# DATA FOR PROCESSING
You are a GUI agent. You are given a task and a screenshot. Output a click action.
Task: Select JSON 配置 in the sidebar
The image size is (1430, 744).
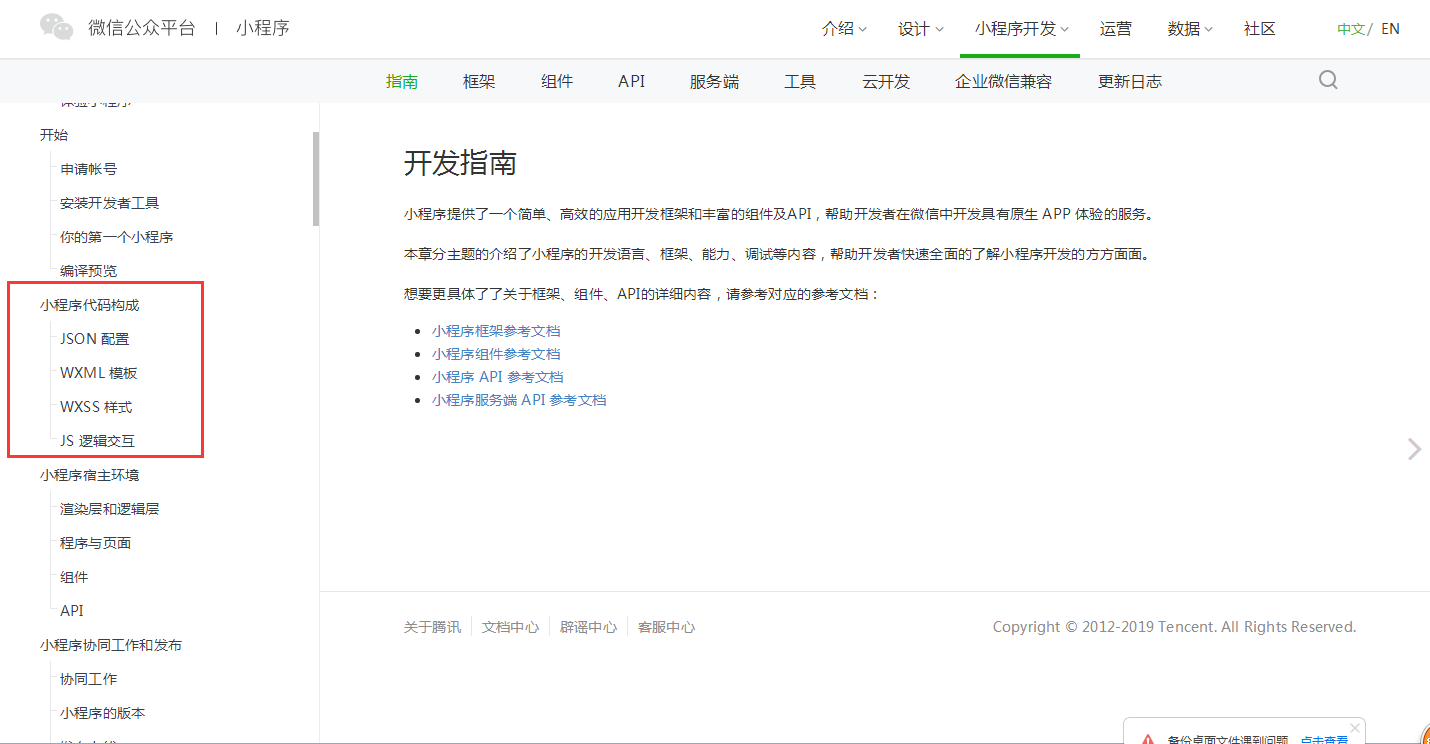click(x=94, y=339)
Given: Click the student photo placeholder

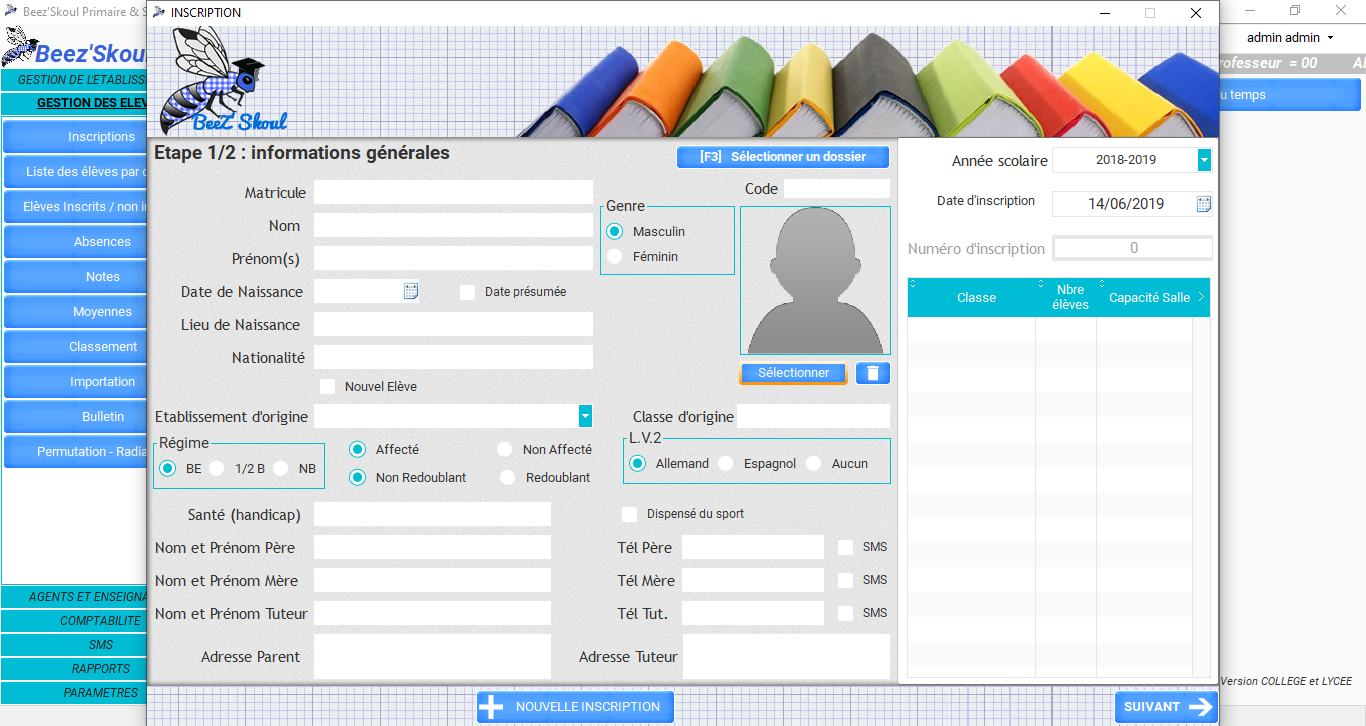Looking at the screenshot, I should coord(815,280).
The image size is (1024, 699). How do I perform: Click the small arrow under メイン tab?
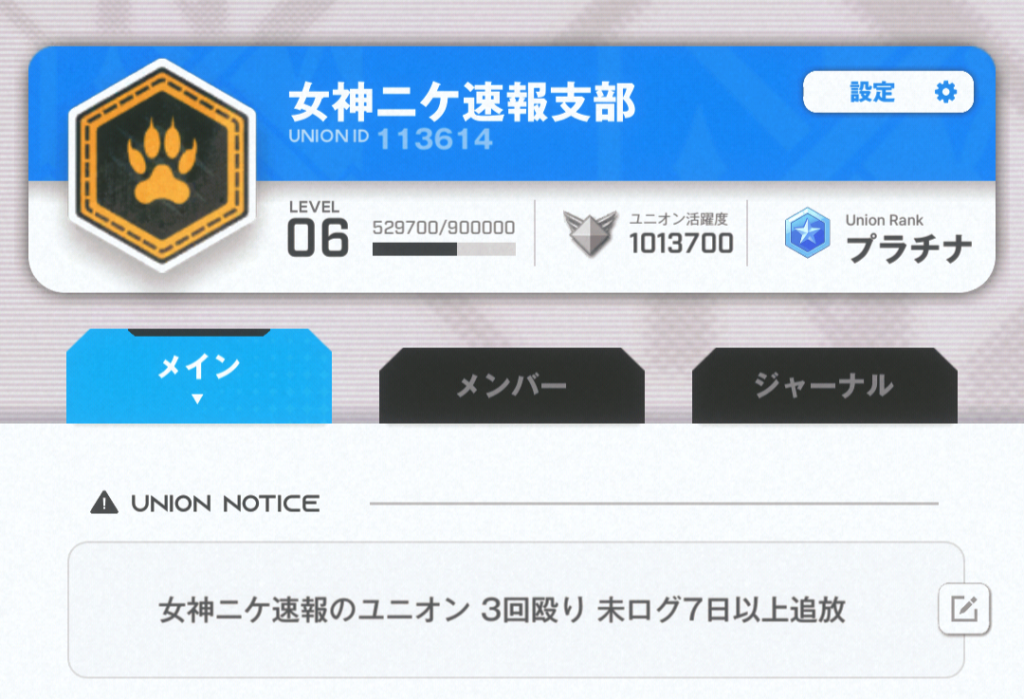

# ACTION ITEM
Only the pictures are to be left out; restate everything else in the listing word for word.

# EXERCISE RESPONSE
You are a GUI agent. You are given a task and a screenshot. Output a click action.
Task: Select JSON 配置 in the sidebar
The image size is (1430, 744).
click(x=94, y=339)
Given: Click the student photo placeholder

Looking at the screenshot, I should coord(815,280).
The image size is (1024, 699). How do I perform: Click the small arrow under メイン tab?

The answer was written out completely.